(TASK OBJECTIVE) Copy the data from the line containing "Open the gitgenius.co/repos/juanfont/headscale" through the line containing "tap(1082, 671)", keeping every line identical to the original and leaving out the pictures.

(ROWS)
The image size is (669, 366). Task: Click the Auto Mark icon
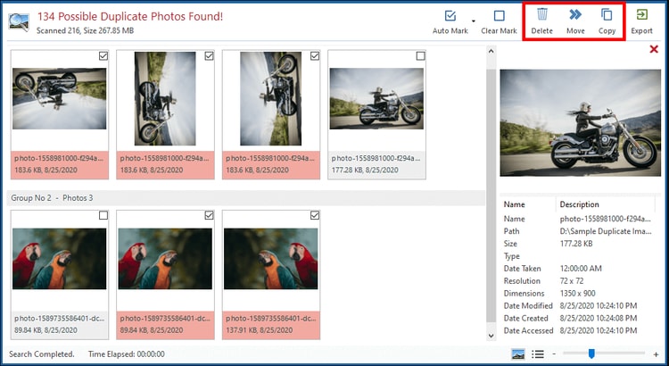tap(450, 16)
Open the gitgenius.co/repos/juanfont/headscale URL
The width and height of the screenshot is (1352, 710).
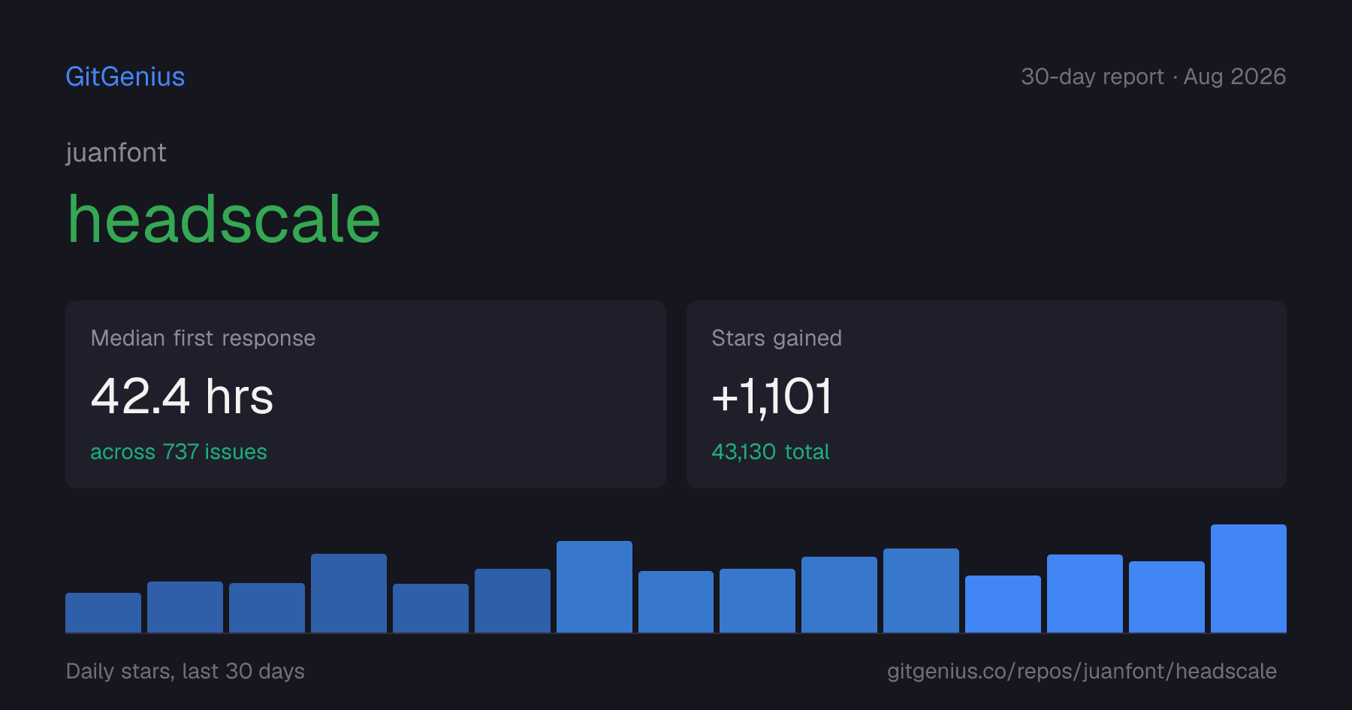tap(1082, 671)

==

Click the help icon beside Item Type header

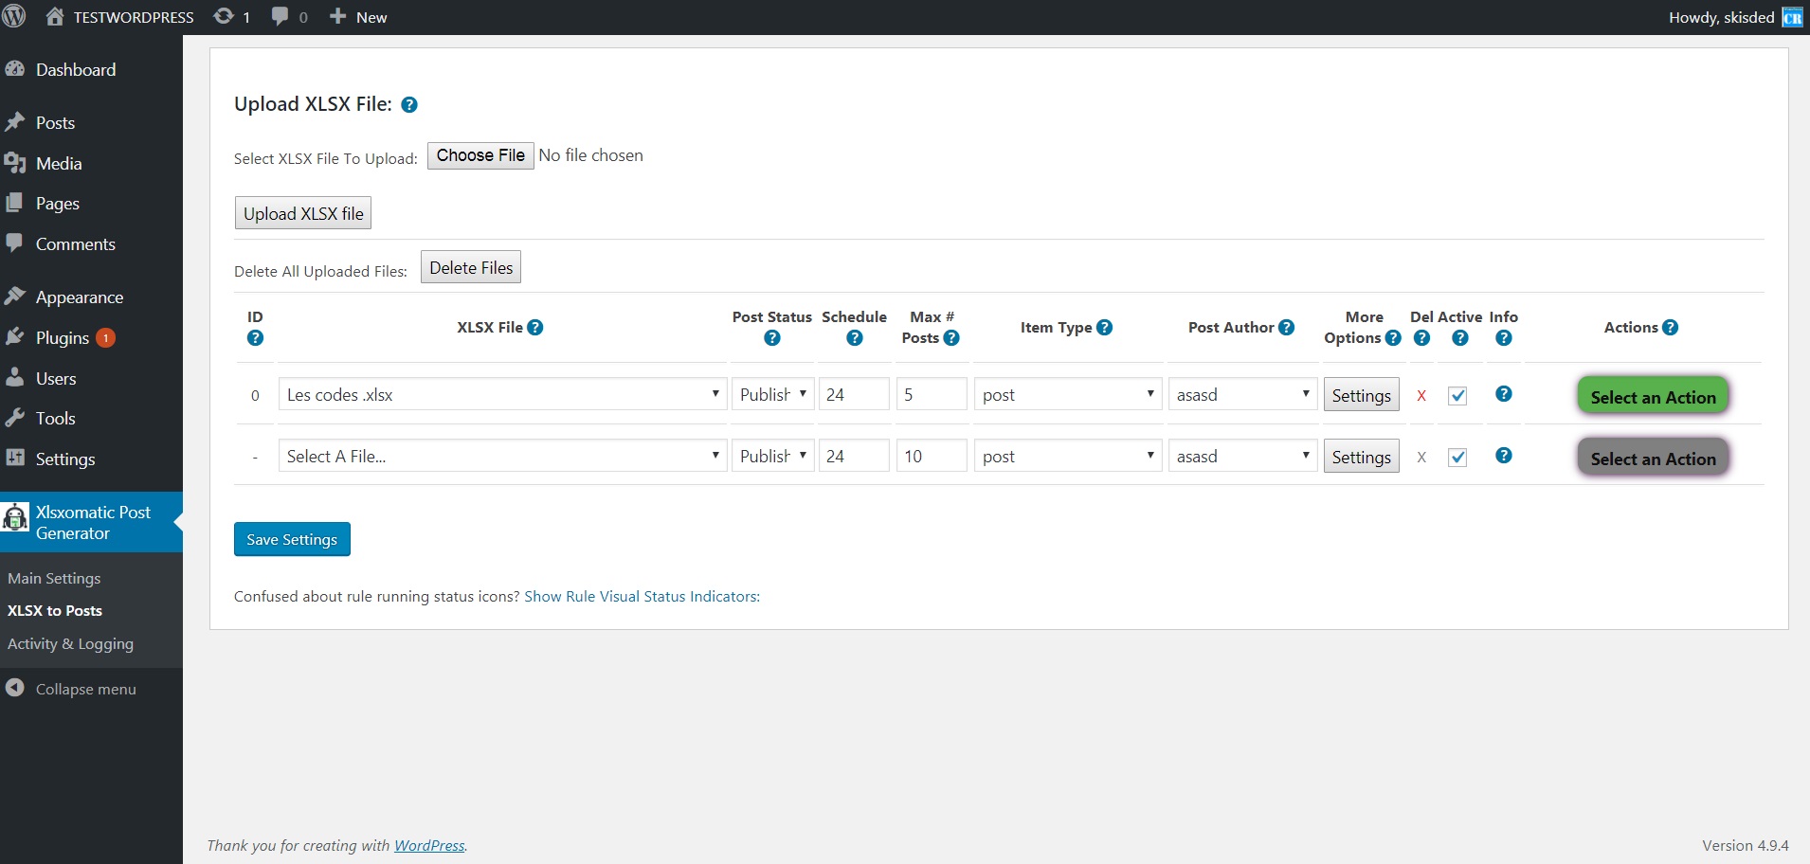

(RESPONSE)
Open the gitgenius.co/repos/juanfont/headscale URL
The width and height of the screenshot is (1352, 710).
tap(1082, 671)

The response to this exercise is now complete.